Flapjack's costume alone is worth the price of hilarity, from his coon-skin cap to his too-short shorts. Actor Kohan O'Connor joked (it was a joke, right?) that he dresses this way all the time. The play was a coincidence, but it's where he likes to be as much as out on the field of sports battle where he's also an active participant.

"Theatre is where you get to be yourself around a bunch of people who feel the same way," O'Connor said. "You get to do all kinds of goofy things, without judgment."

Bilodeau connects so well to theatre "it's something I might want to do after high school," she said. "I don't know what I want to be when I grow up, so I could just, instead of going to school for years to become a doctor, just pretend to be one."

Norn said "I come back time after time because of Mrs. Rowell, and I was actually not going to take drama this semester but it was the only class that Chelsey and I had the option of taking together, so we both went for it."

Norn has also been in productions with Zemliak since elementary school, so that was more continuity in the cast.
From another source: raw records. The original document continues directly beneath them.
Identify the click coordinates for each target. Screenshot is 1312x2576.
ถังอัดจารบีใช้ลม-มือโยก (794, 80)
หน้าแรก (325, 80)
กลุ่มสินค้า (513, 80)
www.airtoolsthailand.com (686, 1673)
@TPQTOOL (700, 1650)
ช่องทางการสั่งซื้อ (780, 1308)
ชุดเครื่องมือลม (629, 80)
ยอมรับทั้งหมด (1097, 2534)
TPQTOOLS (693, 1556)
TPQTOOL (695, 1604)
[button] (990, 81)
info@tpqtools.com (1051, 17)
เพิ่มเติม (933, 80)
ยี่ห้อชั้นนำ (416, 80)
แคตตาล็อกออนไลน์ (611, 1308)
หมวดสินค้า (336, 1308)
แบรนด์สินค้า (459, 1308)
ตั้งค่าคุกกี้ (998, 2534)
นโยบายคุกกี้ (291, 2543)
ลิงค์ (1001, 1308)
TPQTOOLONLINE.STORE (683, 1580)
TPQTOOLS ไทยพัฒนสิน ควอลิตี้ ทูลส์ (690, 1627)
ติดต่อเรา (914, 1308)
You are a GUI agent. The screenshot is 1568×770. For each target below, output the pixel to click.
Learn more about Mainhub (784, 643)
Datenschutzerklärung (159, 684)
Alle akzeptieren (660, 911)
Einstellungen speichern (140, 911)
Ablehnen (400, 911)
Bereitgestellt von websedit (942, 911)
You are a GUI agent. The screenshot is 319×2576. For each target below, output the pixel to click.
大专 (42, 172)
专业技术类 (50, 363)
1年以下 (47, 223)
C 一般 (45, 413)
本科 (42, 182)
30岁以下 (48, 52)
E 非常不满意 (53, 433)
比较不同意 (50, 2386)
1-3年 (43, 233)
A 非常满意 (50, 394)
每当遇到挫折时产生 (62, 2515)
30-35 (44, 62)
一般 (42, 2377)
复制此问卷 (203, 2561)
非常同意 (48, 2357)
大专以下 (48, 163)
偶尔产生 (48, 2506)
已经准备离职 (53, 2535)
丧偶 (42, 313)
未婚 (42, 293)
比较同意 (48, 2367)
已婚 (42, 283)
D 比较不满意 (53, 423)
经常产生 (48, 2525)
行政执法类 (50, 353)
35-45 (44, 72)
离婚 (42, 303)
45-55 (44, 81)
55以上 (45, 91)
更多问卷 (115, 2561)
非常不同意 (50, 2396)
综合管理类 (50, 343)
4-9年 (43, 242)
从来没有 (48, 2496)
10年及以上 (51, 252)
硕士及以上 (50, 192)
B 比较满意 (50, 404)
"Lino lives for roles like this," said Norn, giving him an up-down glance in his heels and pantyhose. "There's a lot of physical humour, too, a lot of action."

"We actually have stunts. There's a fight scene. I get to slap people," said Zemliak. "So that's nice. It's heartwarming, and it's always setting up a joke, but there are tones of seriousness when you look deep into the meanings."

The layer that underlies even that is the dedication of this play to Fiddler.

"I taught her for four years, and now there is no part of the drama department that doesn't have some kind of attachment or memory to her," said Rowell. "I told the cast 'look, I don't know how to step forward, I don't know how to help you get through this, I am not doing well getting through it for myself, but we just have to know for each other that there are going to be good days and bad days, and we will always have each other.'"

Kodiak Flapjack: Man of the Frozen North has performances on Wednesday, Thursday and Friday at the CHSS school theatre. Each performance starts at 7 p.m. and the opening night box office proceeds go to the bursary set up in Chelsey Fiddler's name.